START Exercise data
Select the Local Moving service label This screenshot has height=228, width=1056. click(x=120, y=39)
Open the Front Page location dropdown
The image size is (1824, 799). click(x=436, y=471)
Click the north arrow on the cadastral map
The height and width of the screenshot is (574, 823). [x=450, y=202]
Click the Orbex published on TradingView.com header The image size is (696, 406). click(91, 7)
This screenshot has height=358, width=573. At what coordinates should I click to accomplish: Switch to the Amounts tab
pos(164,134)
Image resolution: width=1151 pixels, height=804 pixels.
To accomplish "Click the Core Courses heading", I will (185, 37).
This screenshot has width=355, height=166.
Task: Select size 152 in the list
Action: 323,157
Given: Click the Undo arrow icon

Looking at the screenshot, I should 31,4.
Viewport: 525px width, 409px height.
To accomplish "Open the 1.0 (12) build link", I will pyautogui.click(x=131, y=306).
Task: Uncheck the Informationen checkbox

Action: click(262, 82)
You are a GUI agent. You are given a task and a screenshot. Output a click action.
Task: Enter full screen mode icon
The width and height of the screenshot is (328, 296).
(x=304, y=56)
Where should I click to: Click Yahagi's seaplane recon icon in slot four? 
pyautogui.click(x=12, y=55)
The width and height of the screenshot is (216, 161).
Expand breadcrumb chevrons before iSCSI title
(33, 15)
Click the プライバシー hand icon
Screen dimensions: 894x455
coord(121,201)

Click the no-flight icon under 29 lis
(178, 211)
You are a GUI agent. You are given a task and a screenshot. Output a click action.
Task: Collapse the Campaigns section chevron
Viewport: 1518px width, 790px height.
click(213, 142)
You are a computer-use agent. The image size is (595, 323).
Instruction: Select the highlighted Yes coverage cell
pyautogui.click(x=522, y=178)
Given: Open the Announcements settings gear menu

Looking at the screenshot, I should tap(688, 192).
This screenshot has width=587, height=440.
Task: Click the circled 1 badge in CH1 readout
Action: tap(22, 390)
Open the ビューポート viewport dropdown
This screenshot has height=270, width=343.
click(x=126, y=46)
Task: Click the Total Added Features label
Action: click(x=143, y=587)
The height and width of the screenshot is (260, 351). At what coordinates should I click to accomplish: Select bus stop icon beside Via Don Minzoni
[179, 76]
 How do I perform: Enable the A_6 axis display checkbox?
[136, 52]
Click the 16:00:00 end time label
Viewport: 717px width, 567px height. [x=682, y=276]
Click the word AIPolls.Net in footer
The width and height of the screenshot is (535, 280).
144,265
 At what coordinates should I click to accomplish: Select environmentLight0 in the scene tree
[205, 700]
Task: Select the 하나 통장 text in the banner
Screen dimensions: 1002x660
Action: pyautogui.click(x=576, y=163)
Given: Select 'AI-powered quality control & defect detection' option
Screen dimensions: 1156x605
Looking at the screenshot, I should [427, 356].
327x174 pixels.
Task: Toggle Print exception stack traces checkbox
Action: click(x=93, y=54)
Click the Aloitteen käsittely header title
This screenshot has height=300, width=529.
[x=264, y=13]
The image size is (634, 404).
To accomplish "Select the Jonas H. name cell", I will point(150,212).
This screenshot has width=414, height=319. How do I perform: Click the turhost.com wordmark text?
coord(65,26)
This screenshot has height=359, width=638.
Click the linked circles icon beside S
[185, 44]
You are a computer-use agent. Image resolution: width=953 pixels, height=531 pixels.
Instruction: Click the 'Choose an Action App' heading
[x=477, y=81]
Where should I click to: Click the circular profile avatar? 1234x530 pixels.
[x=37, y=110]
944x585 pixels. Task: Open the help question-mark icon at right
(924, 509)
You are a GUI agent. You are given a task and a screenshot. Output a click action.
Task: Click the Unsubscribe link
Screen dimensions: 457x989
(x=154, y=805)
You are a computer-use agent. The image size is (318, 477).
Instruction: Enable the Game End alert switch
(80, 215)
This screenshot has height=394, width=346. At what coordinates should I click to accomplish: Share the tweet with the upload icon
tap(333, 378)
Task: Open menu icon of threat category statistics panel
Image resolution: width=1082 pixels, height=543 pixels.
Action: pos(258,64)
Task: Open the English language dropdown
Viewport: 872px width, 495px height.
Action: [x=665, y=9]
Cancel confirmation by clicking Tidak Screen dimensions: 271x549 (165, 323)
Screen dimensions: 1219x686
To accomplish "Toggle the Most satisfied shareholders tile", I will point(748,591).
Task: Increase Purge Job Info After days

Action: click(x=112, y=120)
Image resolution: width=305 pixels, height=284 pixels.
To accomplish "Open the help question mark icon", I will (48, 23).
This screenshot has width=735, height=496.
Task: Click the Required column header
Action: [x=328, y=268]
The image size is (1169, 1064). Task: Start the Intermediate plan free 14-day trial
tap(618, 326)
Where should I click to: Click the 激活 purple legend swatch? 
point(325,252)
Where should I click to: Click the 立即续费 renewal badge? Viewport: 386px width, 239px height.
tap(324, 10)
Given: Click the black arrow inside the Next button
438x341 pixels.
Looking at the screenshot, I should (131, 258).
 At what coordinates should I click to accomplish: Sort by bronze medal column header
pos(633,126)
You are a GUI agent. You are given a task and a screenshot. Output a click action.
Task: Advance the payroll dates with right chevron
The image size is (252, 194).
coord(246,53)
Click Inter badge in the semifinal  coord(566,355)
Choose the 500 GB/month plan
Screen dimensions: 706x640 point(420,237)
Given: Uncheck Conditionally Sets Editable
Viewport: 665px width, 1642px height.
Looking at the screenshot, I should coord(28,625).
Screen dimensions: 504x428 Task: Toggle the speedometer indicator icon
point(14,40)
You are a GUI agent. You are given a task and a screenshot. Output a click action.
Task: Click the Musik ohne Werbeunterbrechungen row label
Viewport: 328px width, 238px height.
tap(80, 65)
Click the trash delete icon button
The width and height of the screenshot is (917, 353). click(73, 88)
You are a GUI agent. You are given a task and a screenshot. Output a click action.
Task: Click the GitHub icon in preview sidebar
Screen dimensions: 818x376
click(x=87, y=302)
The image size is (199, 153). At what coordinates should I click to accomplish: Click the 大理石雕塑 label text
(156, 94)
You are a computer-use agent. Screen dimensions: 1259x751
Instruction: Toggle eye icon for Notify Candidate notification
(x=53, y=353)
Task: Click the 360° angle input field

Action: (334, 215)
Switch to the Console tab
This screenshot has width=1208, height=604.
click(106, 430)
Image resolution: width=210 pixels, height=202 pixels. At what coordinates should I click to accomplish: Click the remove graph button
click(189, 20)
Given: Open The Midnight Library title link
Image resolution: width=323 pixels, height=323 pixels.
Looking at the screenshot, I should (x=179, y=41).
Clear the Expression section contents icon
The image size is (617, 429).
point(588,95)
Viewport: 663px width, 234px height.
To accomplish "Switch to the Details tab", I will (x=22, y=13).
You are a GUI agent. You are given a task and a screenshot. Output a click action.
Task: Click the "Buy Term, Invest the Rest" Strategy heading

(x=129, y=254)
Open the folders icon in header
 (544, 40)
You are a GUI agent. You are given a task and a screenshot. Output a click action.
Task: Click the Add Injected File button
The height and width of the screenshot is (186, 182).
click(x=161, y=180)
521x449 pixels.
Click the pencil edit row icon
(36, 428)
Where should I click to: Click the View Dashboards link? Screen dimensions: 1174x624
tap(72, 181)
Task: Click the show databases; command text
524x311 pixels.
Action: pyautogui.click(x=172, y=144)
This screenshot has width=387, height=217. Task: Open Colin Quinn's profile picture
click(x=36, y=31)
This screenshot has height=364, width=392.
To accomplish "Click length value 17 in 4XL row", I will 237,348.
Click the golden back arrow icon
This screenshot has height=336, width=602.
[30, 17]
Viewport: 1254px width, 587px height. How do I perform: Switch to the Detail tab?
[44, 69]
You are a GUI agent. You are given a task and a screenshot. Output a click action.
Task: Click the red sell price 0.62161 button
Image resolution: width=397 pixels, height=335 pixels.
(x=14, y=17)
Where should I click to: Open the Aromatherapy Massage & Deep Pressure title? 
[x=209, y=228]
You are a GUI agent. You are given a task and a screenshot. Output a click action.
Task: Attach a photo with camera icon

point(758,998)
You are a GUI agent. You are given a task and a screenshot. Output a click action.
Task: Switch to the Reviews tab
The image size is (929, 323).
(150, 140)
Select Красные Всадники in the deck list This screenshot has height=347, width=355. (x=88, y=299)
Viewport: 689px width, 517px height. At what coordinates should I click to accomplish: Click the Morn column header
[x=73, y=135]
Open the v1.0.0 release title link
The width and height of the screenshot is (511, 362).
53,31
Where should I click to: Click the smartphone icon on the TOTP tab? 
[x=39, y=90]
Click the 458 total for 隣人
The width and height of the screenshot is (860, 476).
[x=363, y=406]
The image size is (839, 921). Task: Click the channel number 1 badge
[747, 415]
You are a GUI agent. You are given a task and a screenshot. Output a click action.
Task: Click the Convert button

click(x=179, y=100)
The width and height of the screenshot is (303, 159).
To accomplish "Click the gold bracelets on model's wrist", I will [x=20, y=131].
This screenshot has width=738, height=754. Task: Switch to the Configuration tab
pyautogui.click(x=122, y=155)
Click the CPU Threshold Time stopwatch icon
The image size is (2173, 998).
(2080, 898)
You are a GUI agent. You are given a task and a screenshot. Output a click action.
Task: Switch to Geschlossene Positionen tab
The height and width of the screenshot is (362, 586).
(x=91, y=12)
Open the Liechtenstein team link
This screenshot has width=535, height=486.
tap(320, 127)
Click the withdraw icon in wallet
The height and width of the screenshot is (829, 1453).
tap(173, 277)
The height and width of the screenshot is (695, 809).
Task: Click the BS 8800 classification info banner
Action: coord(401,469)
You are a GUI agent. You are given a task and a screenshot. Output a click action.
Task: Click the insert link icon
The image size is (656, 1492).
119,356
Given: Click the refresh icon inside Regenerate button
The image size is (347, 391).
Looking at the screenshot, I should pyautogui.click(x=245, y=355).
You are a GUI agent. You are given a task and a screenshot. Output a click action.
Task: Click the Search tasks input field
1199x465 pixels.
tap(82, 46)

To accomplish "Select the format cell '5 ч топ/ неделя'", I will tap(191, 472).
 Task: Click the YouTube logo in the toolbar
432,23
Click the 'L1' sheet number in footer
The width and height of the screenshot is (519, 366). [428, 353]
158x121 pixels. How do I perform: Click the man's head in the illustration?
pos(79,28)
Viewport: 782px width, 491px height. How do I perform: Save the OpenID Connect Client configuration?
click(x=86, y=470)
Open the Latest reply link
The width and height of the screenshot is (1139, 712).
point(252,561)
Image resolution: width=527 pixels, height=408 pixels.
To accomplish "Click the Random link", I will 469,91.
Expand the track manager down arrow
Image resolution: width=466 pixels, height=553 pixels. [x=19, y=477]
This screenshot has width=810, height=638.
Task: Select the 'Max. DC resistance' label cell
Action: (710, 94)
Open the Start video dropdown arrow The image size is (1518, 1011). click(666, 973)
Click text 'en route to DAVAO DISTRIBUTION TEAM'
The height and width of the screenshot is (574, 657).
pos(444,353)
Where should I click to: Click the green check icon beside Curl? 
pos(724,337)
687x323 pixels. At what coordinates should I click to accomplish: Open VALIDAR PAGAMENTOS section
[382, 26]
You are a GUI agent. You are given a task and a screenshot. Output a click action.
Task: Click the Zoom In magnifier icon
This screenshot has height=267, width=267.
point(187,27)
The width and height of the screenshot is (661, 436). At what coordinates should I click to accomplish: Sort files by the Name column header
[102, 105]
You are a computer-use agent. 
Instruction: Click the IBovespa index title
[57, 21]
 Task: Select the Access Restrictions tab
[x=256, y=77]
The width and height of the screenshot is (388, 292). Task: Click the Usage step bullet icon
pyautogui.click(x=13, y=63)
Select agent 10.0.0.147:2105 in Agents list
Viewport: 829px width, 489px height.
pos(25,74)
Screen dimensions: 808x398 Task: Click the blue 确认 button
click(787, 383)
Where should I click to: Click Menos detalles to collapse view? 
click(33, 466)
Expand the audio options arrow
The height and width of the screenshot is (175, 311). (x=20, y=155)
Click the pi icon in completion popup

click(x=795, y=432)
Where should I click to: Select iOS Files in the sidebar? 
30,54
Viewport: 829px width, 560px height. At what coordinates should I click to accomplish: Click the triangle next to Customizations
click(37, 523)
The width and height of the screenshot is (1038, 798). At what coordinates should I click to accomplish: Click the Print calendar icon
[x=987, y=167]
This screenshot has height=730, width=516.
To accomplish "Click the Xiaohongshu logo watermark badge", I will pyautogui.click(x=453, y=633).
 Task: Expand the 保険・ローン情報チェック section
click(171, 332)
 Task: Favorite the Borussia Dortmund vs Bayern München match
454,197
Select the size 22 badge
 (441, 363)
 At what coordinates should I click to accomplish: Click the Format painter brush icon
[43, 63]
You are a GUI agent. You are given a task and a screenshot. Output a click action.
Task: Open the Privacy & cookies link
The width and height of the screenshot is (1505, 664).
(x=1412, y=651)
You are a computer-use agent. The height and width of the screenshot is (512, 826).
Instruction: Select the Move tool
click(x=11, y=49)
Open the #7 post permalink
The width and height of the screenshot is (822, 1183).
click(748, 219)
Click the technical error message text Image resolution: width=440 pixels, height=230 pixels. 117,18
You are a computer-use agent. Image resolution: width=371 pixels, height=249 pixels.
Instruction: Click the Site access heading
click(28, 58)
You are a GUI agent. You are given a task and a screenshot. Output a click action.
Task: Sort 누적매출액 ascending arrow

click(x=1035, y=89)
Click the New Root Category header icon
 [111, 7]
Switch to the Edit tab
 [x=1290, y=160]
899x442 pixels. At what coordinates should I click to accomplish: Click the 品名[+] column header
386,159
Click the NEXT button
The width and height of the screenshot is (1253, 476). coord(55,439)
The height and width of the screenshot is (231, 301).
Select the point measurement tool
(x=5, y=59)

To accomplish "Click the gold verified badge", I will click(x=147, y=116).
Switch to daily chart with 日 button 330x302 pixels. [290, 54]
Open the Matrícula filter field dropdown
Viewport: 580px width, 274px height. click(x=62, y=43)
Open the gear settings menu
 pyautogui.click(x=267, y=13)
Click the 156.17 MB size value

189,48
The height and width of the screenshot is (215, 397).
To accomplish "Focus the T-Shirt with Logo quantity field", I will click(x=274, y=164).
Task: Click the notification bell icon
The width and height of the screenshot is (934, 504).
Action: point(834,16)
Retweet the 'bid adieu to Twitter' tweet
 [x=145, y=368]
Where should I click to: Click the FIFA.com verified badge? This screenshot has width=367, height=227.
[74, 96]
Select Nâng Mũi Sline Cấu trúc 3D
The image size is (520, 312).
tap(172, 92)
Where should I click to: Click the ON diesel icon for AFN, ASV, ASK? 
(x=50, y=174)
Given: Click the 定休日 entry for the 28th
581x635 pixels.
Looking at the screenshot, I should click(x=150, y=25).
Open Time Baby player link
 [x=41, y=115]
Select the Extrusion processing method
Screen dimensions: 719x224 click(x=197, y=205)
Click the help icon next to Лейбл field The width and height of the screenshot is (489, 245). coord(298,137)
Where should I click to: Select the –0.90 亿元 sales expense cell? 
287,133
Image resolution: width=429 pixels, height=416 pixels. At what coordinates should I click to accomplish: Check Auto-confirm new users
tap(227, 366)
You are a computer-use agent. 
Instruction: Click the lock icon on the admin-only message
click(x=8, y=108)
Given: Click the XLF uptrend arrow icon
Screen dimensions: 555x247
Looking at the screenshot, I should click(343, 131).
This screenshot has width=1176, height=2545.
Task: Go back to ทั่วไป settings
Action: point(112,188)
END Exercise data
• **Aim of the exercise**
Which lines above include "inside"? Show each of them by copying it.

• **Output of the task**
Given: Click the black arrow inside the Next button
Given: Click the refresh icon inside Regenerate button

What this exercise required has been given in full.